Fellow PE teacher Debbie Foster is more than just a co-worker. She and Ms. Kegans began teaching at El Roble at the same time (1992) and in the same job, sharing a full-time position for the first 13 years of their tenures.

“It’s been just an absolute blast,” Ms. Foster said. “We raised our kids together. She means the world to me. She’s a great mentor, a great friend, and it’s going to be a huge loss.”

Looking back, Ms. Kegans had nothing but wonderful memories of her time at El Roble. But she does lament some of the changes that have come in PE.

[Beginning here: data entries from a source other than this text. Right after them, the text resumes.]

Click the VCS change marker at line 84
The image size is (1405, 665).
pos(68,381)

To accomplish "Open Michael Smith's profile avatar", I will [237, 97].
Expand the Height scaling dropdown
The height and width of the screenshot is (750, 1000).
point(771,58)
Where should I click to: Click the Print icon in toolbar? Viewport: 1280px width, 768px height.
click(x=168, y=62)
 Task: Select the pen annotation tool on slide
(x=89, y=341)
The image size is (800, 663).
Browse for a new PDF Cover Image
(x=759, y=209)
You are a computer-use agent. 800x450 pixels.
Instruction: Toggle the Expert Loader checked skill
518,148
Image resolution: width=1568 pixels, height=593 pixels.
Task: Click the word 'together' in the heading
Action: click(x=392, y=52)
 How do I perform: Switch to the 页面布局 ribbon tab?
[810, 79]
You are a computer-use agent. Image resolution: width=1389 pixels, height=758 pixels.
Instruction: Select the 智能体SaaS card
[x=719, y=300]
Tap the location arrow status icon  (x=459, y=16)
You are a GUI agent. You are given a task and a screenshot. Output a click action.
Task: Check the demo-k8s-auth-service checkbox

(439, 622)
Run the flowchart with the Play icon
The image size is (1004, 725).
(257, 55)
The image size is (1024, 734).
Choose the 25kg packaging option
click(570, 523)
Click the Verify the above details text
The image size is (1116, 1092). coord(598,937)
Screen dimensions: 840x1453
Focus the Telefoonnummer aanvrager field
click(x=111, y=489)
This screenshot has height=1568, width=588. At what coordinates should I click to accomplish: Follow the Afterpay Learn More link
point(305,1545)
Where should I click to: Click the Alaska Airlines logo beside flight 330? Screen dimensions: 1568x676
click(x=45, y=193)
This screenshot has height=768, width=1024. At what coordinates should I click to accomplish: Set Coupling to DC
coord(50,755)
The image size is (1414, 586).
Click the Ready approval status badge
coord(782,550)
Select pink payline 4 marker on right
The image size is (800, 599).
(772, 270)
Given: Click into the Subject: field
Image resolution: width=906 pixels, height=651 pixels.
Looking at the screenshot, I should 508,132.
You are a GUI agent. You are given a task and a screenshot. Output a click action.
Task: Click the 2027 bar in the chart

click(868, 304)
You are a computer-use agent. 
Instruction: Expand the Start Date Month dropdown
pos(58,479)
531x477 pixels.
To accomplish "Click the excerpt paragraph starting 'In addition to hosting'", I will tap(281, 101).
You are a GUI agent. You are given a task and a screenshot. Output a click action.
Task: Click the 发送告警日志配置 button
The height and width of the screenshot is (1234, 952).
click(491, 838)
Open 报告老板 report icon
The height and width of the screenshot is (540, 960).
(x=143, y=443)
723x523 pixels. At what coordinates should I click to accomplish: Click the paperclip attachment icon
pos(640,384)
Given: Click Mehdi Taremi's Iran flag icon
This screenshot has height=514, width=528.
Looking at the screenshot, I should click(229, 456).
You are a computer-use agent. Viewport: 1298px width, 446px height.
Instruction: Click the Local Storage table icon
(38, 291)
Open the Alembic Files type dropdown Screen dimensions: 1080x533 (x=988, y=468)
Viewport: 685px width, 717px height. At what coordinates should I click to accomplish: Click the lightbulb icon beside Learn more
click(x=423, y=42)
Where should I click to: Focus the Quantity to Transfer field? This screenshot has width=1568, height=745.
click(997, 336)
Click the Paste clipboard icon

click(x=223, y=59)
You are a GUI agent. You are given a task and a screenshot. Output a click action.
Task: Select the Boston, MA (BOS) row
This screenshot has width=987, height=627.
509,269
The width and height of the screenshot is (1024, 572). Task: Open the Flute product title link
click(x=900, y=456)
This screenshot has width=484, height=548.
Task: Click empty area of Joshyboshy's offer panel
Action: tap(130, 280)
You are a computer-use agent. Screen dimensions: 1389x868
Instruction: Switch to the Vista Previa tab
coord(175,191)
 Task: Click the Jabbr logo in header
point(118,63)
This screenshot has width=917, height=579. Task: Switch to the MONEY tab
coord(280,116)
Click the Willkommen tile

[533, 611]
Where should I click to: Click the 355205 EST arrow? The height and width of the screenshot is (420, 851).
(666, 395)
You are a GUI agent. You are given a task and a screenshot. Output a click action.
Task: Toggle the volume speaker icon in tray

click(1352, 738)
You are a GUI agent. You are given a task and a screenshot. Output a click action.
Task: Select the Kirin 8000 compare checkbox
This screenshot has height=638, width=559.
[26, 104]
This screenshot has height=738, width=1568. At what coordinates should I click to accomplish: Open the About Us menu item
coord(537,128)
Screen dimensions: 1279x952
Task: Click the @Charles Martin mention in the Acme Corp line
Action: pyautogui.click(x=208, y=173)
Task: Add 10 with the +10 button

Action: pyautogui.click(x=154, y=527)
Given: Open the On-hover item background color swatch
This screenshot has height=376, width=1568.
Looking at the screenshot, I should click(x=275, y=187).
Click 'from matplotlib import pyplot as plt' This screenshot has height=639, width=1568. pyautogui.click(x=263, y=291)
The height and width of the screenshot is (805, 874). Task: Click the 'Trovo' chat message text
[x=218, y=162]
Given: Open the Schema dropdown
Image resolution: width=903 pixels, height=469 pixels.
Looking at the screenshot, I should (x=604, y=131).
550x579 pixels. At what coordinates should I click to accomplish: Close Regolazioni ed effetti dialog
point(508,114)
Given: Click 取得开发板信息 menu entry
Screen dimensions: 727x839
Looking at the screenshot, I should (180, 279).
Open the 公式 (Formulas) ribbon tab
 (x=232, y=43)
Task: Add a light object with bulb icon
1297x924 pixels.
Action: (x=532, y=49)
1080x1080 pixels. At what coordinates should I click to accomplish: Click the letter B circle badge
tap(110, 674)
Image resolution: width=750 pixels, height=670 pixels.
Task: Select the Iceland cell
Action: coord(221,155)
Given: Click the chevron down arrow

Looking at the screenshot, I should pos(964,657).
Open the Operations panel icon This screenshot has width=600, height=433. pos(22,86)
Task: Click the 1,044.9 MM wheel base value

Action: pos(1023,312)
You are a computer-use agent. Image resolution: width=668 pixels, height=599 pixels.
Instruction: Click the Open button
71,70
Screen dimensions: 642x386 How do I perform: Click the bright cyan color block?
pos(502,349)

“It’s getting diminished,” she said. “When you look at Claremont High’s graduation rates, we do a fantastic job. But if you look at the obesity rates we could do better there. If we could make it a graduation requirement, that might help our community and our society. Research shows that physical education and being active daily is the best free medicine for your health.”

Teaching middle school kids, many a teacher has noted, can be challenging. But Ms. Kegans has thrived in the demographic.

“They’re kind of in this bubble,” she said. “They’re in the middle. They’re not elementary, and they’re not high school.”

Her teaching methods have always stressed not just the instruction and measurement of physical activity, but the overall health of her students, physically and mentally.

“These junior high kids need to see that there are so many different people with so many different abilities,” she said. “You could have this student that looks like they’re still in fourth grade and another student that looks like they should be going to college, and they’ve got to figure out how to work together and work through those hardships by encouraging each other, trying to stop something that shouldn’t be going on and standing up for it. [Middle school] is a great diving board for that.”

In retirement, the lifelong Claremonter and her husband (who retired last year) will be splitting time between their longtime home here and a new place they bought just this week in Grand Junction, Colorado. Two of the couple’s three children, Kylie and Reese, reside there. (Their youngest son, Dylan, is waiting to hear on joining the US Navy.)

Their Colorado home is on three and-a-half acres. “I guess I’m gonna earn the sit-down mower,” Ms. Kegans joked. “It’ll be beautiful.”

Kylie is due to give birth to Ms. Kegans’ third grandchild next month. “I’m only going to get older,” she said. “I better get out now while I can still go work in their classrooms and volunteer other places that need help.”

She has also sniffed around the kinesiology department at Colorado Mesa University, where both of her two Colorado offspring work, and may just be seen volunteering next year at the Division II school.

Ms. Foster said she’s going to miss the good-natured jabs and private jokes the two have shared over the past 26 years.

“It’s way fun, just the little pranks that we do to each other throughout the day and throughout the years, and the things we’ve gotten away with. It’s gonna be tough.”

“I don’t feel like it’s my last day,” Ms. Kegans said. “People ask me all the time, ‘What’s the countdown?’ And I don’t do the countdown. I started to think, ‘I only have this many Mondays, I only have this many days in the classroom and the fitness lab. I’ve got to do everything I’ve ever wanted to do, because it’s my last shot.’ I don’t think in terms of ‘This is how many days are left.’ I don’t want to leave anything out there. It’s like when you’re running a race: if you’re not throwing up at the end, you left something out there, energy that you could have finished better with.”

Asked if she thought she might shed a tear on her final day on the job, Ms. Kegans paused to gather her feelings.

“I don’t know,” she said. “I try not to think of it. I’ve cried twice on this campus in my career.”

Then she did what she’s been doing for Claremont kids for nearly 30 years: she made it a teaching moment.

“But you know what? It’s okay to show emotions. It’s really good for kids to see you have emotions and failures, and you can pick yourself back up from that.”